- **WHAT THE EXERCISE ASKS**
Search the data below for "computer" and report how many lines contain it, with no other text.

- **SUPPLIED DATA**

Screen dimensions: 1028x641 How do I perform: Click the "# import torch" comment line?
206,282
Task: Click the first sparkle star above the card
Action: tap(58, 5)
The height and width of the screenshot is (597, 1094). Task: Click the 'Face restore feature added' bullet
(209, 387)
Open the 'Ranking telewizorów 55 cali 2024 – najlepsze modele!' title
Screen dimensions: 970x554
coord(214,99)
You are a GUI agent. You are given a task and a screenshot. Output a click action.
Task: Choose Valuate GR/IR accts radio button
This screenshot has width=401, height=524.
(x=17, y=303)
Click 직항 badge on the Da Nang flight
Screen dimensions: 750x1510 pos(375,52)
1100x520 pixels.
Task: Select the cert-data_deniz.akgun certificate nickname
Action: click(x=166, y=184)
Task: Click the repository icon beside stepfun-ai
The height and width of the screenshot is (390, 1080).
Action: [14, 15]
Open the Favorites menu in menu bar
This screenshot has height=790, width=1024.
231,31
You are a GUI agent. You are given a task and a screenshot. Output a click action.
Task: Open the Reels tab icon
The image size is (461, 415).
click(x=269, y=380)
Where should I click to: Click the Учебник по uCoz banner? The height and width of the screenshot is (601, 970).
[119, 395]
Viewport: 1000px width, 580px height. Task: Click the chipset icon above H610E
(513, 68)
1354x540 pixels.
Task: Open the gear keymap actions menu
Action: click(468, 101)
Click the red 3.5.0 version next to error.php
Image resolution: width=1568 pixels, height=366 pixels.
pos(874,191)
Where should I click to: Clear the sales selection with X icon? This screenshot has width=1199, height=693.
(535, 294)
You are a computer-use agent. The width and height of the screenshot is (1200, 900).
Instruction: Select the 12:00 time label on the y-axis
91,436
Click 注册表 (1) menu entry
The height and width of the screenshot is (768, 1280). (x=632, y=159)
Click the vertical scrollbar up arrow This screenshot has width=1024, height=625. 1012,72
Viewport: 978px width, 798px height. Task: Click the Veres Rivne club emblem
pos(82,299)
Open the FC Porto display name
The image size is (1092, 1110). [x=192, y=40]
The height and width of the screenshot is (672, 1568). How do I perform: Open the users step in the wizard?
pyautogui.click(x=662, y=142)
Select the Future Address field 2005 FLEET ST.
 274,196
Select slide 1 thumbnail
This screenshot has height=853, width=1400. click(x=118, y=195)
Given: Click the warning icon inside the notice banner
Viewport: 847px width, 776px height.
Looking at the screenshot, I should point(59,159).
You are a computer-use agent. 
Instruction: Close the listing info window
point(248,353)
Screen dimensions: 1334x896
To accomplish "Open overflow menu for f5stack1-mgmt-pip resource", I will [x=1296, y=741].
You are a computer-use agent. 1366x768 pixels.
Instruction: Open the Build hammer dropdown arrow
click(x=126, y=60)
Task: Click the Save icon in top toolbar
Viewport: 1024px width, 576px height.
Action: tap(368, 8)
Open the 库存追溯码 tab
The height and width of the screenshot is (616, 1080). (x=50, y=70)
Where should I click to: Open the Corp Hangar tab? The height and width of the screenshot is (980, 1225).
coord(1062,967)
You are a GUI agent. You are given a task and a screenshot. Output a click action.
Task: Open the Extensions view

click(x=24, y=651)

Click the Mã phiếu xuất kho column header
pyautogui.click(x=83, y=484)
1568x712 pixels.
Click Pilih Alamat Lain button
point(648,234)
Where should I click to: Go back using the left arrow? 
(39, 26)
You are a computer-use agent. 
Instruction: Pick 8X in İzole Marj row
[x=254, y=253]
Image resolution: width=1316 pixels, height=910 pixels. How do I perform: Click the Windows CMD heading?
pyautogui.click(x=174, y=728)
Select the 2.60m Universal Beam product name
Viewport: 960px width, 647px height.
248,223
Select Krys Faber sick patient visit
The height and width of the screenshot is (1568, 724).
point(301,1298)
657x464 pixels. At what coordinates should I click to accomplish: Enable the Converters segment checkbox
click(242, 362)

- **SOLUTION FOR THIS TASK**
4